Problem description.
Sort through the data and copy the lines holding the word "computer".

Provided records.

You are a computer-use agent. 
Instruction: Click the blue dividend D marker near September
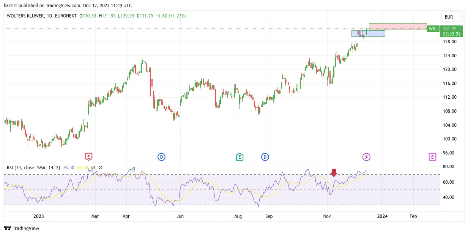click(x=265, y=157)
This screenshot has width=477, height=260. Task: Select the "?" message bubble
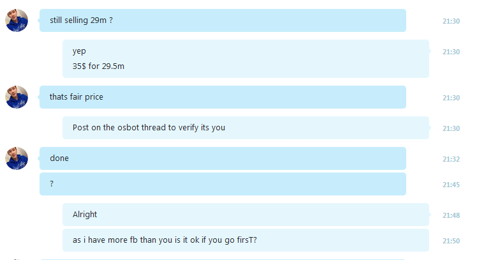point(223,184)
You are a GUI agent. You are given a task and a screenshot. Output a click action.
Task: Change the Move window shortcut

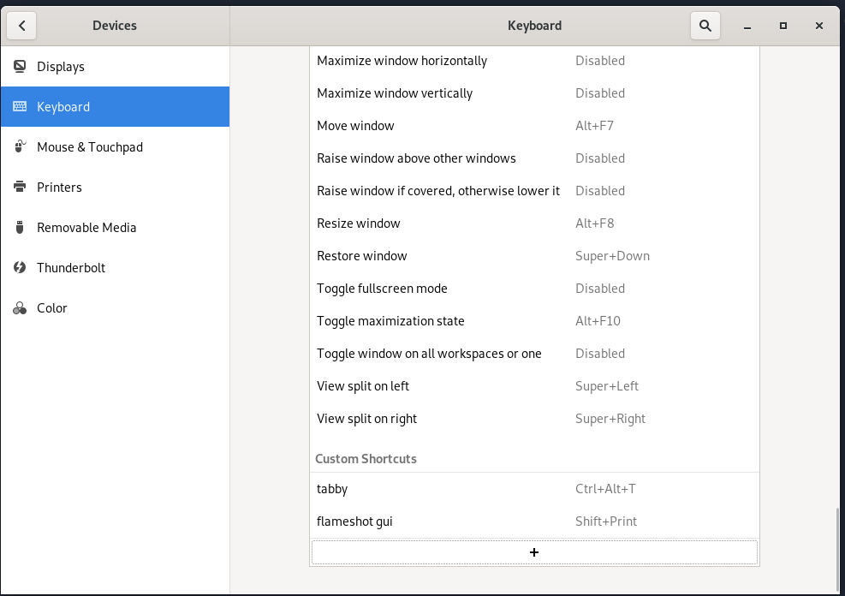pos(534,126)
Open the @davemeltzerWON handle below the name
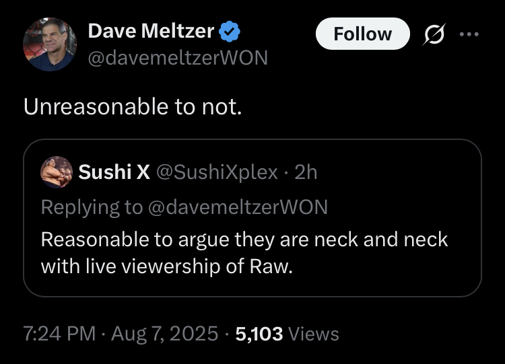The height and width of the screenshot is (364, 505). [x=178, y=59]

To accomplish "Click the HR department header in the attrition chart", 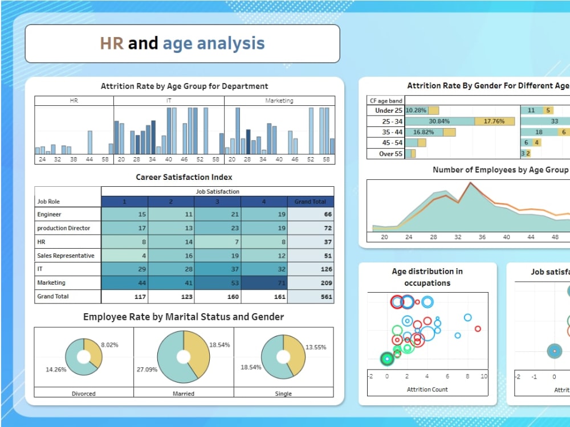I will 74,100.
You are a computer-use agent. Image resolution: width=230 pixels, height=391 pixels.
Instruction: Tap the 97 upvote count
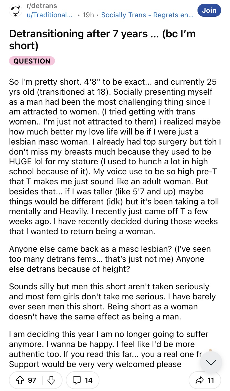32,380
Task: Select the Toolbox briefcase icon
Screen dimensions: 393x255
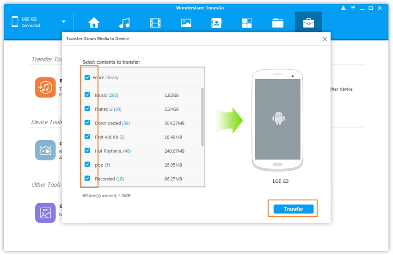Action: pyautogui.click(x=308, y=23)
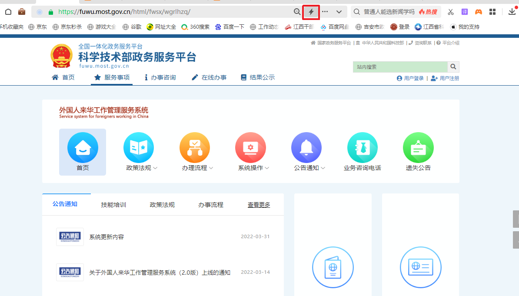519x296 pixels.
Task: Click the 公告通知 bell icon
Action: (306, 148)
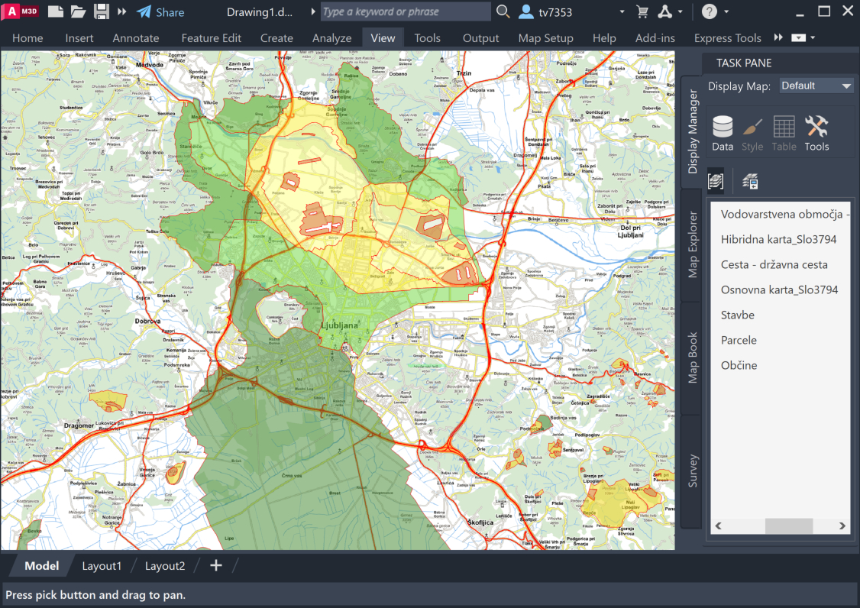Screen dimensions: 860x608
Task: Switch to the Map Explorer side tab
Action: pyautogui.click(x=693, y=244)
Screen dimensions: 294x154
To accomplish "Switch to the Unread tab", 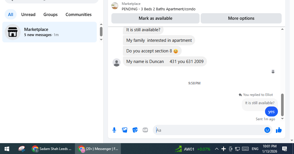I will tap(28, 14).
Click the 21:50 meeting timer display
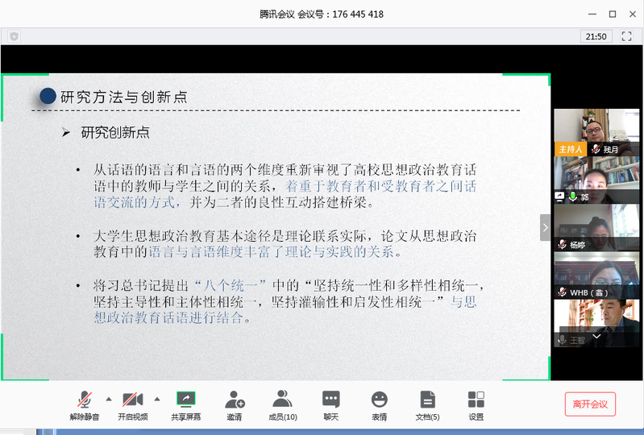Screen dimensions: 644x435 [x=596, y=36]
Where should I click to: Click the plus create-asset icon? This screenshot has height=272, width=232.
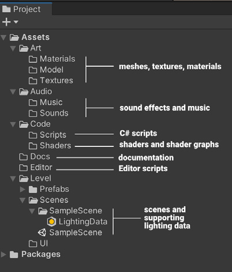6,22
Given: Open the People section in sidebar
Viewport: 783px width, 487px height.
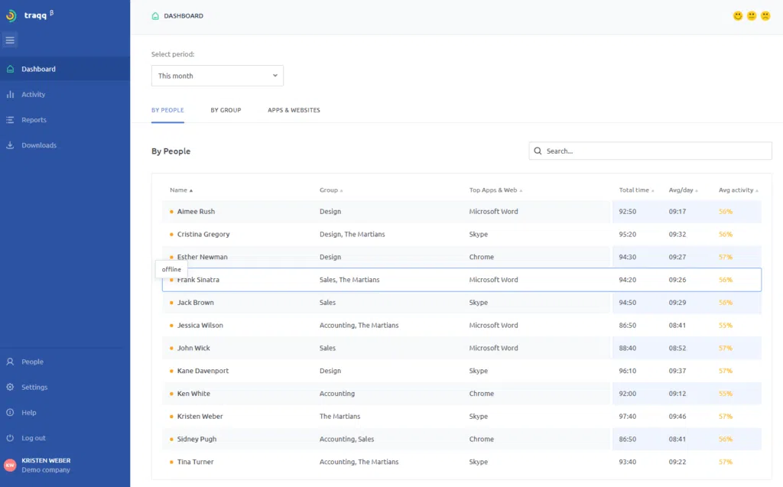Looking at the screenshot, I should pyautogui.click(x=32, y=362).
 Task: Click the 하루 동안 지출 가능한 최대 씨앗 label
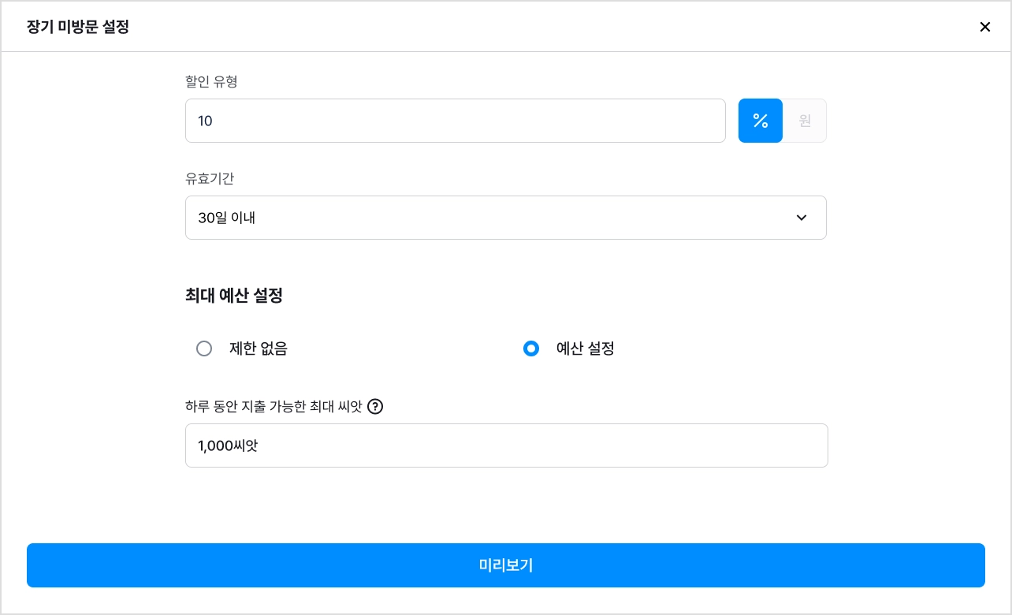pyautogui.click(x=273, y=407)
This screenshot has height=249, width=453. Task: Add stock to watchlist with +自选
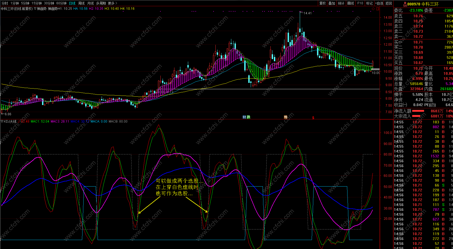click(x=379, y=3)
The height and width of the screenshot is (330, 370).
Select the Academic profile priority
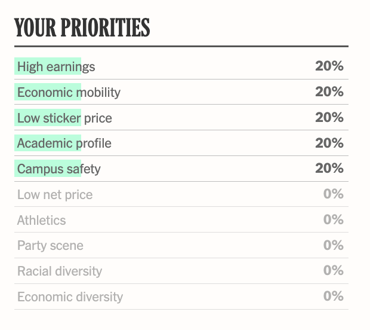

Problem solution.
You are a computer-use agent. 
You are a computer-use agent. Image resolution: width=230 pixels, height=391 pixels.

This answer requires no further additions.